In the final days before Rosemary's pregnancy, she continues to deduce that even her innermost circle is conspiring against her. Rosemary pieces together the "plot" in much the same manner that the viewer does: point-of-view shots reveal vital passages from the tomes on witchcraft she obtains to replace Hutch's book. When Rosemary reads that spells require one of the victim's personal possessions, she calls Donald Baumgart (voiced by acting legend Tony Curtis) and realizes that Guy took his tie, and later Hutch's glove.
The shot of Rosemary reading the "Is God Dead?" TIME Magazine cover story is one of the key images of the film. First, it obviously foreshadows Roman's proclamation at the end of the film that, "God is dead! Hail Satan!" and the fact that Rosemary is about to bear the child of the antichrist. It also exemplifies Polanski's critique of religious institutions as glitzy, corrupt, and morally bankrupt shams—the equivalent of a glossy magazine cover, with little substance contained therein.
Three years before Polanski's film and two years before Levin's novel, The Second Vatican Council had convened, waging debates before the entire world about how best to bring the Catholic Church into the twentieth century. The event was likely still fresh in the minds of audiences. The Pope appears in Rosemary's nightmare wearing the satanic "Tannis" charm, implying that Catholicism and Satanism are connected. In interviews promoting Rosemary's Baby, Polanski freely admitted he is an atheist. Originally a Polish-Jewish refugee, Polanski's history of trauma and alienation during and after the Holocaust likely led him toward a fierce interrogation of ideas concerning faith and God, as it did for a number of philosophers and thinkers of the postwar era. The film recasts the philosophical question as to whether the idea of God can survive in modernity by asking the viewer to believe that witches can do so.

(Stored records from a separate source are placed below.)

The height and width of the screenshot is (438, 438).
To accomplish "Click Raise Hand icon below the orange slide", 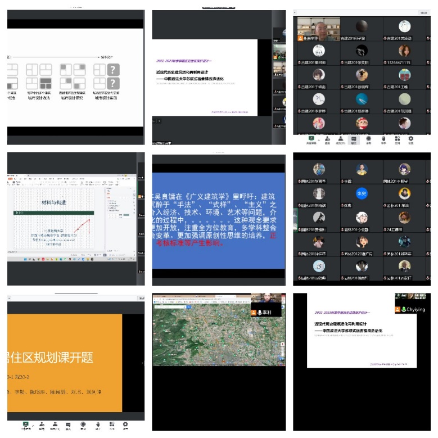I will [98, 425].
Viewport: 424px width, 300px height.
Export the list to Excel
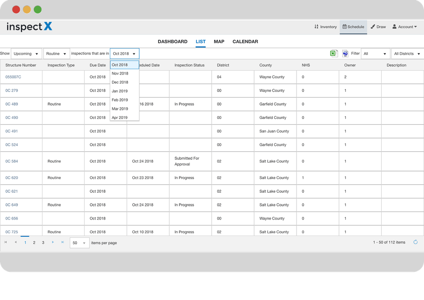pos(334,53)
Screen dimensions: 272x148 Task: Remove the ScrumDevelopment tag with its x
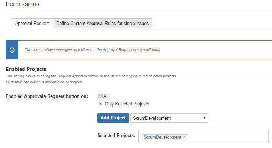pyautogui.click(x=184, y=137)
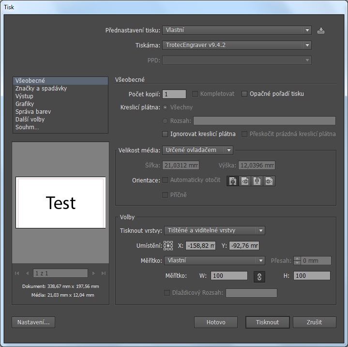Enable Opačné pořadí tisku checkbox
Image resolution: width=348 pixels, height=347 pixels.
(244, 94)
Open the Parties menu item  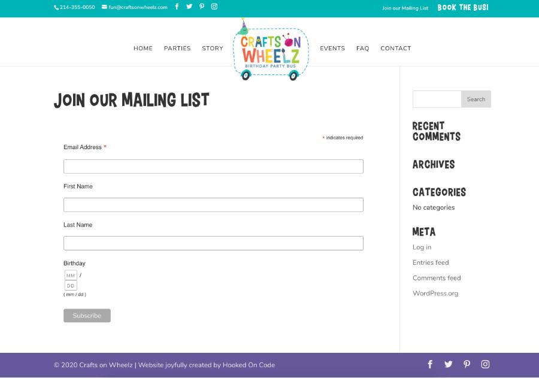pos(177,49)
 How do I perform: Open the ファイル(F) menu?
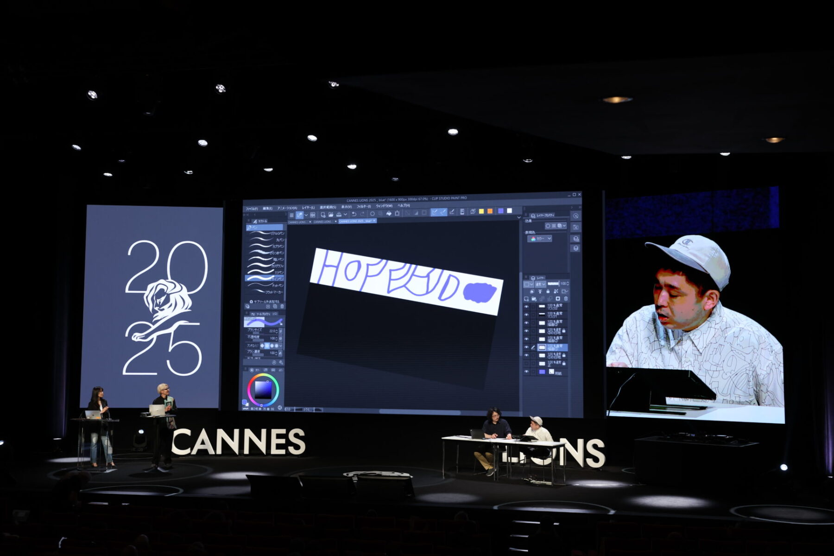click(252, 209)
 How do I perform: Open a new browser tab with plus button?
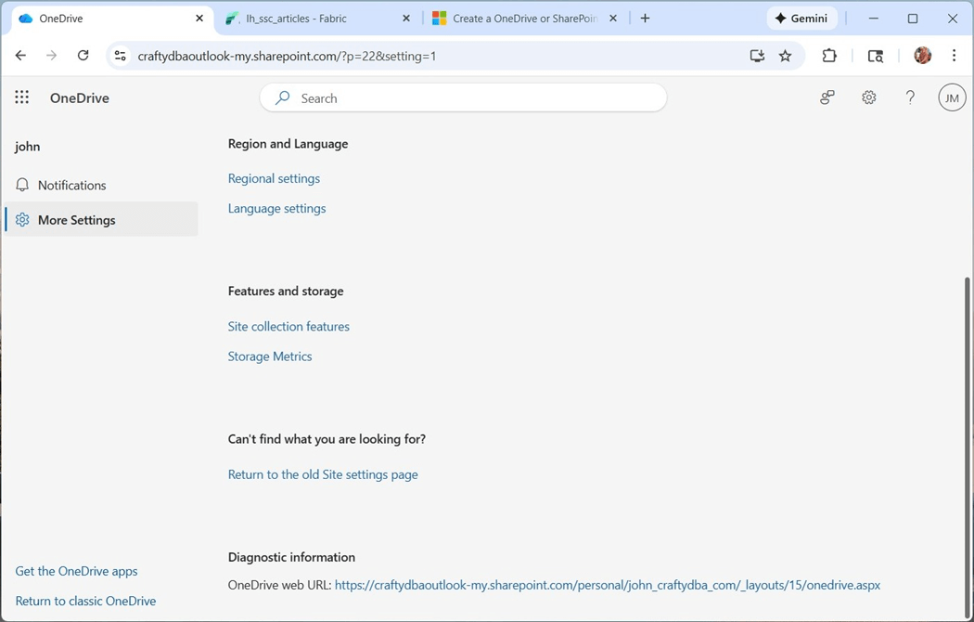click(646, 19)
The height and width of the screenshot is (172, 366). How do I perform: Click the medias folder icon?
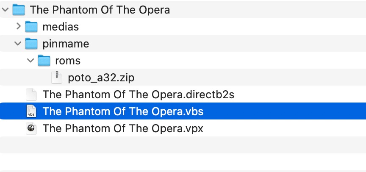pyautogui.click(x=32, y=27)
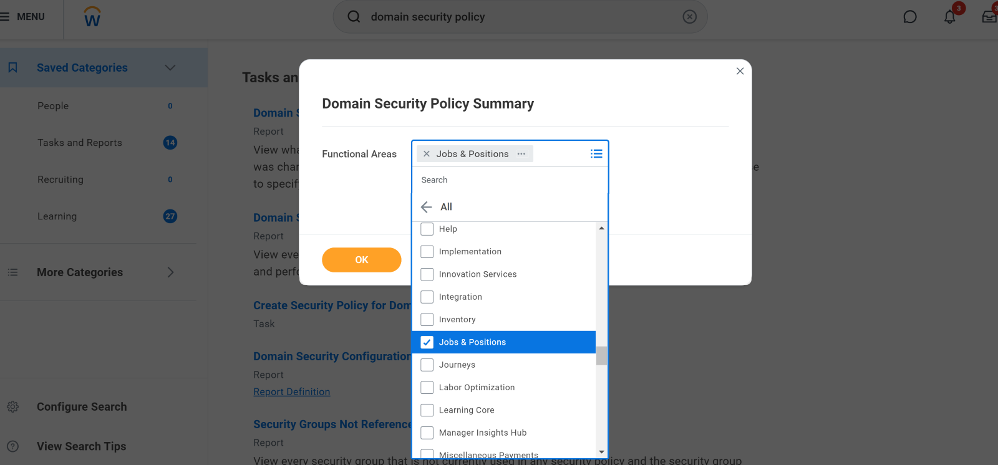Go back to All with arrow
This screenshot has width=998, height=465.
click(427, 207)
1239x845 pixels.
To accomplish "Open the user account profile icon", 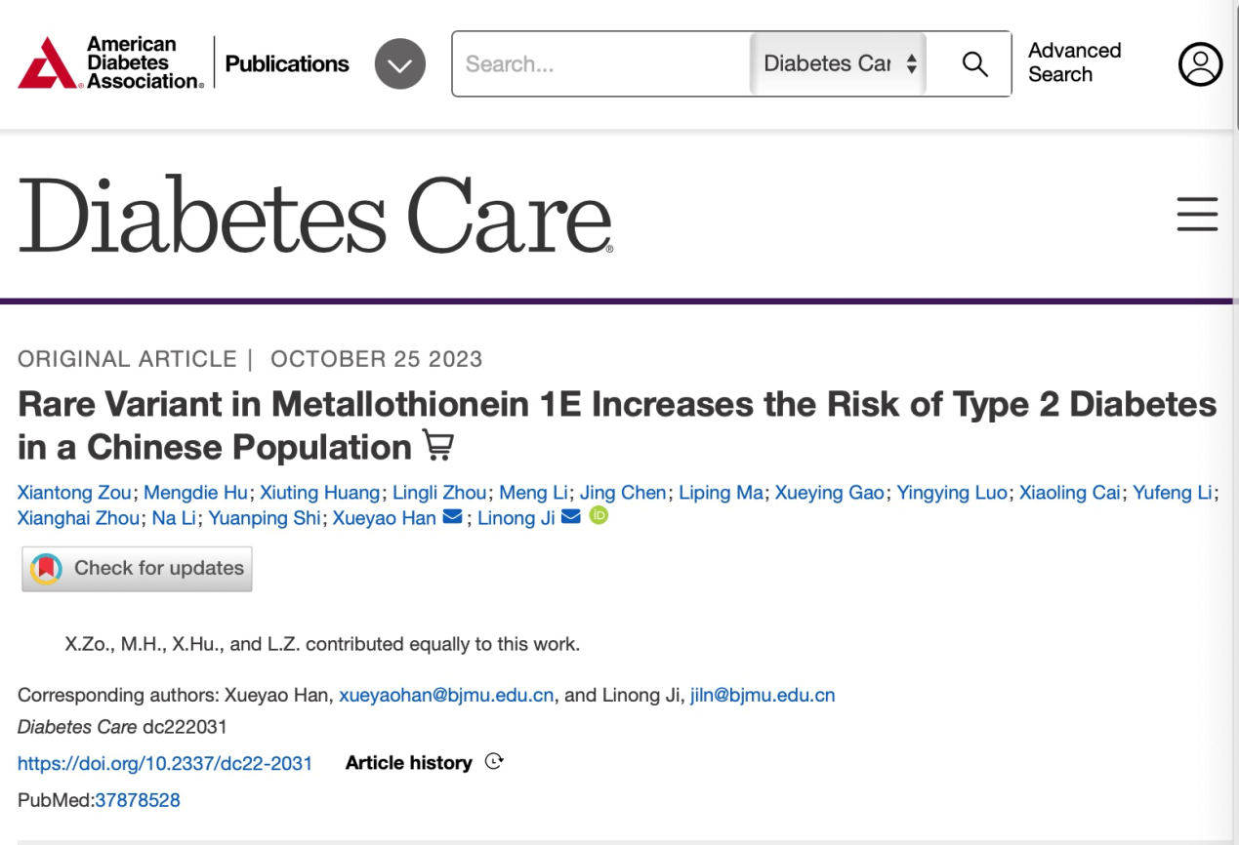I will coord(1200,64).
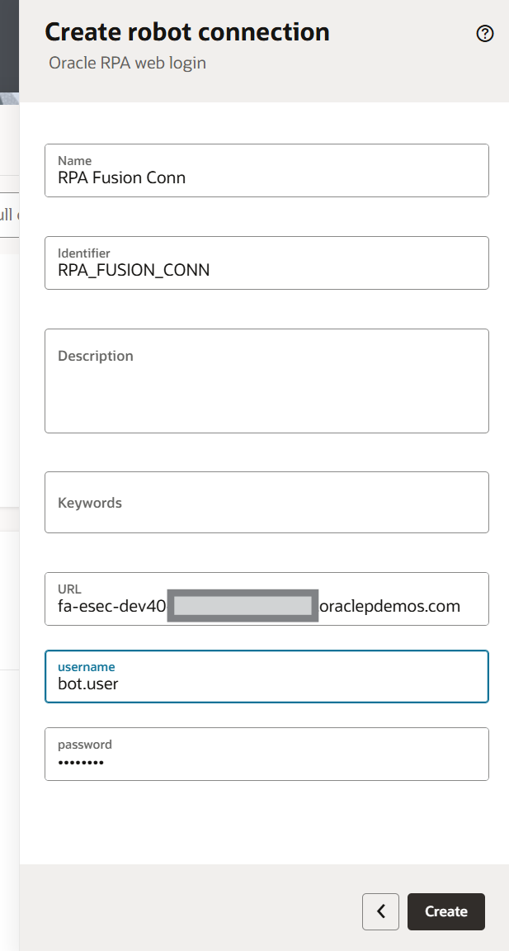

Polanski's film and Levin's novel also incorporate the themes of Jewish writer Franz Kafka. The "Kafkaesque" has become synonymous with a nightmarish, illogical world in which bureaucrats and professionals routinely oppress, punish, delay, and withhold answers from the average citizen. Rosemary's last, desperate attempts to reach Dr. Hill in the phone booth is a case study in the Kafkaesque. First, she must leave a message with his receptionist, who hangs up. Then the receptionist calls back, asks if she is a patient, and hangs up again. After Rosemary tells Dr. Hill about the danger she's in, he's still unmoved, not agreeing to meet her that day. Dr. Hill coldly turns her over to Guy and Dr. Sapirstein in the following scene, suggesting that the medical establishment is as morally corrupt as the Catholic Church.